The cassia obtusifolia, also referred to as cassia tora is a weed crop plant belonging to the Caesalpinaceae family. The plant mostly occurs in India, Nepal, china, Pakistan, Afganistan, mynmar and may also be found in Bhutan. The product is manufactured through grinding the cassia tora seeds. It is now a recognized food additive containing repeating units of galactose and mannose in a ratio of 5:1 respectively.
Currently, the Indian sub continent is the biggest manufacturer and exporter of the cassia gum powder. The powder is increasing in demand across the globe due to increasing applications in the food and feed industry as well as the beverage industry.
Cassia gum is currently authorized in feed with moisture content less than 12% as an emulsifying and stabilizing agent, thickener and gelling agent. The gum is also authorized for similar technological purposes in some food stuffs such as edible ice; dairy based desserts, fermented milk products, cheese, dressings and dehydrated soups.
According to the European food safety authority (EFSA) the cassia gum is used in combination with other gelling agents such as the kappa- carrageenan or the Xanthan gum during manufacture of the pet foods.
The cassia gum is recognized to contain anthraquinones in it. This is a group of functional and diverse aromatic chemicals that are structurally related to anthracene, and has a parent structure 9, 10-dioxoanthracene. They occur naturally in the cassia species in free glycone and glycosylated forms.
The introduction of purification steps in production of cassia gum has resulted in considerable reduction in the anthraquinones concentration. The use of more specific analytical methods such as the high performance liquid chromatography (HPLC) has enabled separation of individual anthraquinones. This has helped in better purification procedures to be developed. The specifications of cassia gum food additive allow a maximum content of total anthraquinones at 0.5mg/kg which is at the detection limit.
Stability and Homogeneity
Cassia gum powder is used as a food additive in combination with other gums in order to obtain the optimal gelling and stability. Research was conducted on the stability of the gel over a period of three months for canned dog food and showed no significant losses of gel strength.

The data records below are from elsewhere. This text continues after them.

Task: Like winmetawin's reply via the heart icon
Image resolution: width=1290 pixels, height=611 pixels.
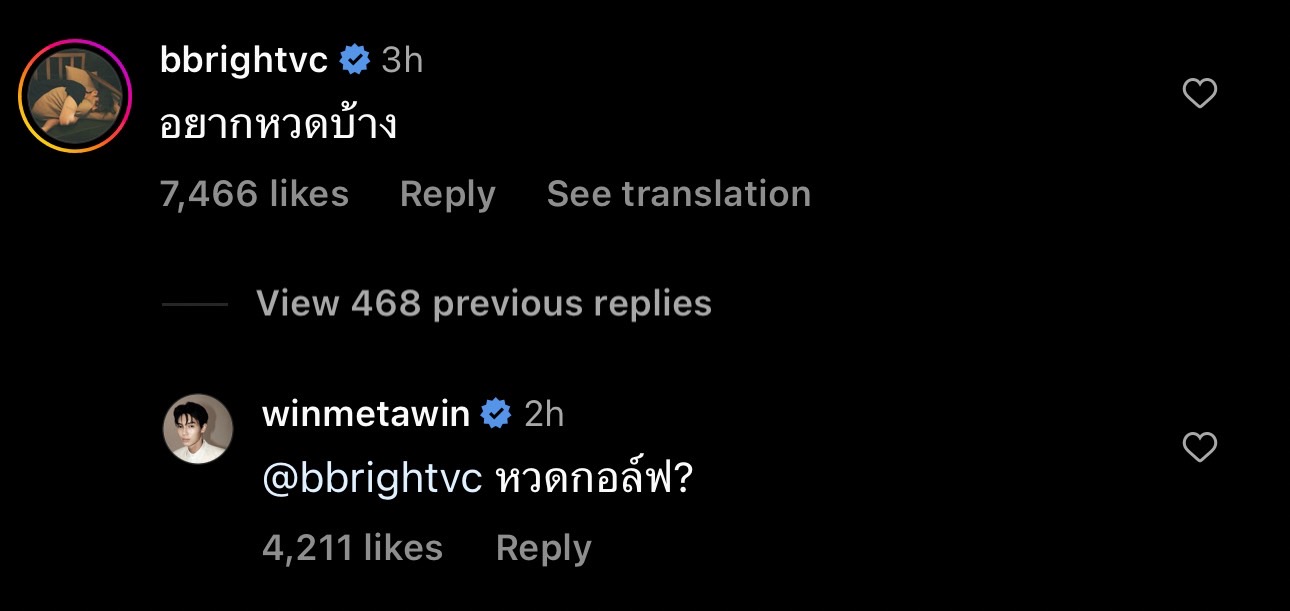Action: coord(1197,448)
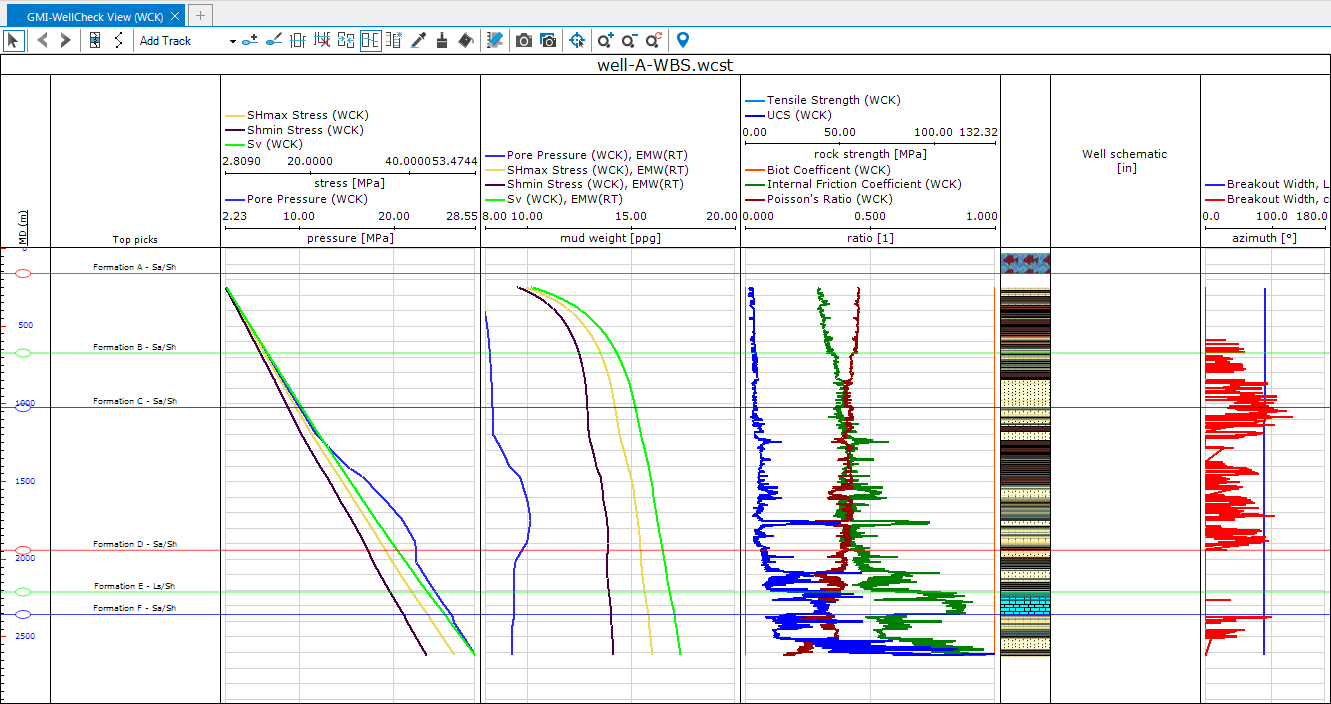The image size is (1331, 704).
Task: Toggle Formation A top pick marker
Action: tap(24, 273)
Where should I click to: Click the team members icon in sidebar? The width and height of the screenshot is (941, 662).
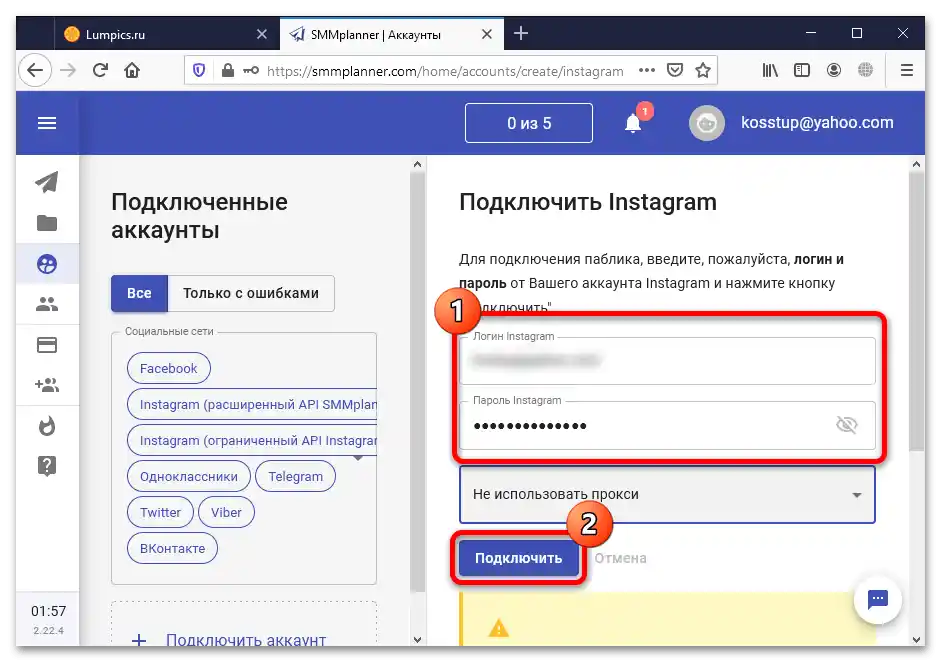point(47,304)
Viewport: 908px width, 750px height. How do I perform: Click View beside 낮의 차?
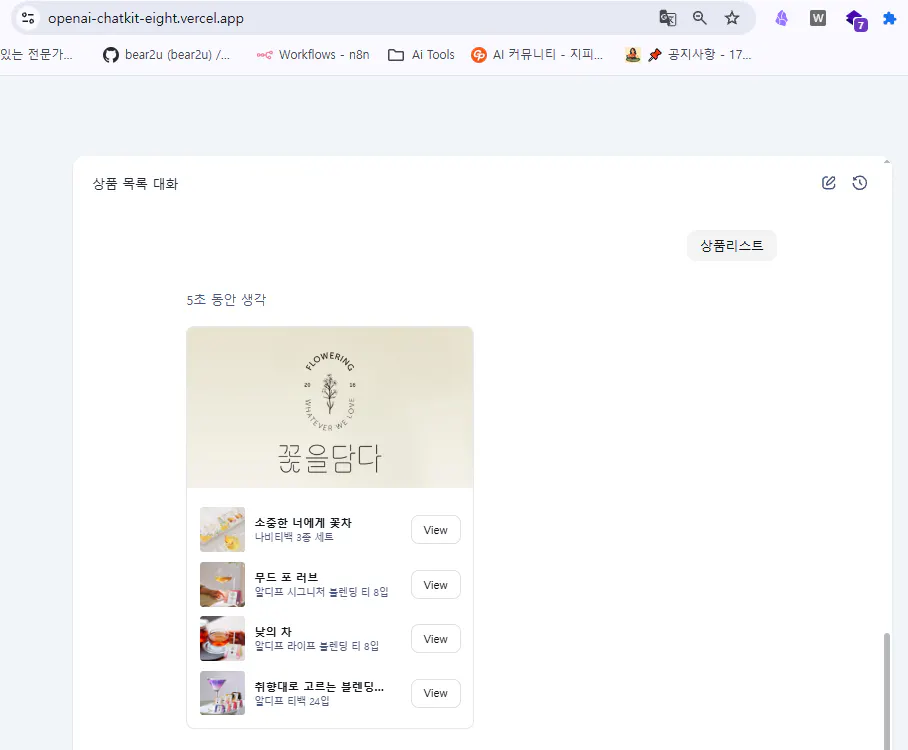435,638
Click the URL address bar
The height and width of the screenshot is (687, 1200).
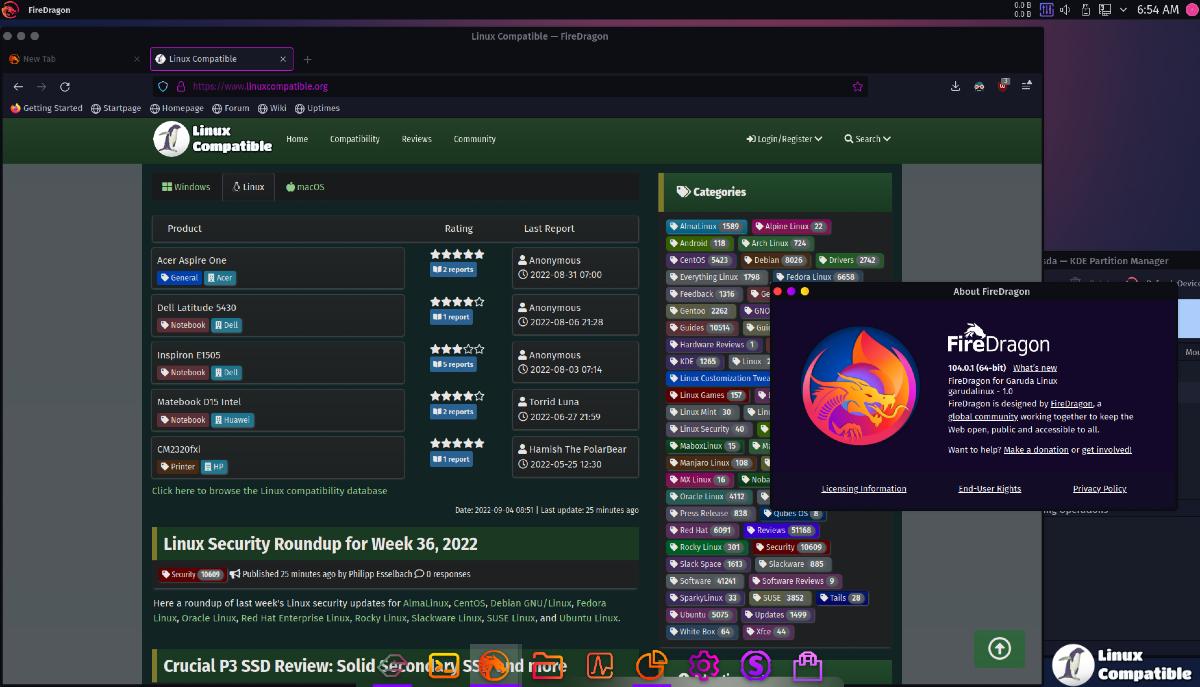[x=500, y=87]
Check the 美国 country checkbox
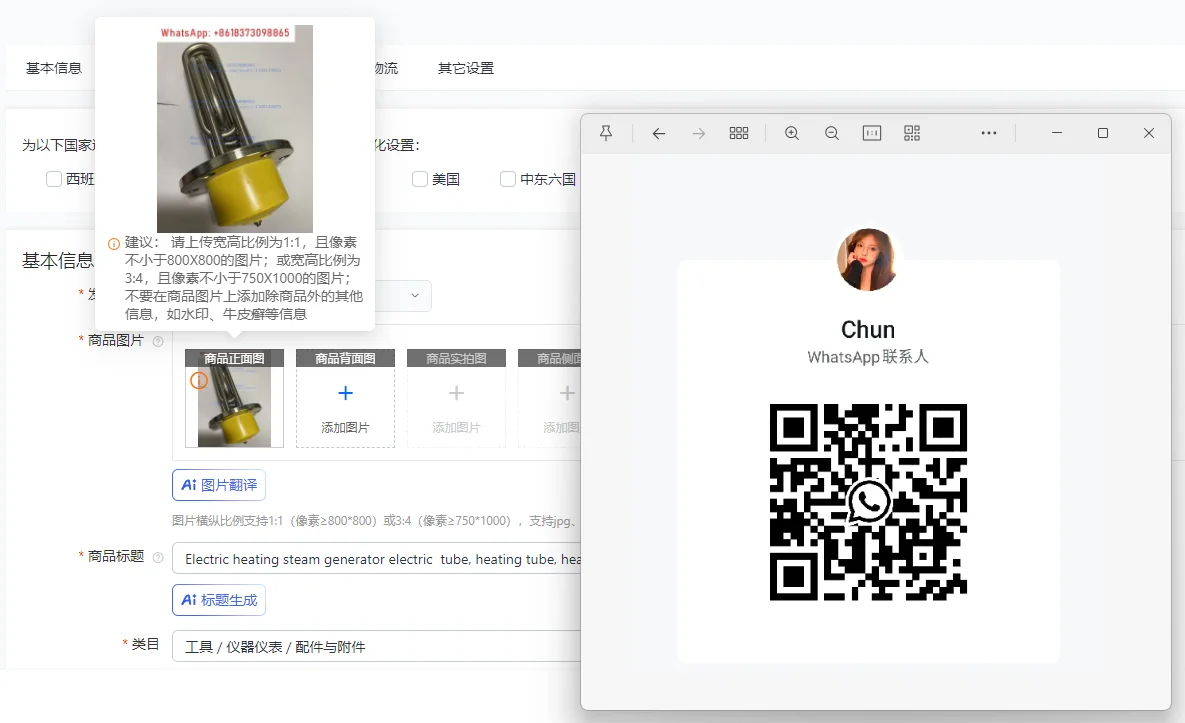 coord(421,179)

The anthraquinones present in the cassia gum are considered to be poorly bio available and hence minimal side effects to pet animals. It is also thought that where a fraction is absorbed, they undergo liver oxidative and conjugative bio transformation and finally excreted by the body.
Research has been done on the efficacy of the cassia gum powder, by studying the gel strength values of the complete canned dog food. It was observed after three months of storage that the products remains stable and it has no effect on other product ingredients hence remains very effective.
Safety to Pet Animals
Research has concluded that only semi refined cassia gum that meets specifications of cassia gum as a pet food additive should be used in the manufacturing of pet foods. The maximum allowable content should also be maintained as 13200 mg/kg complete feed.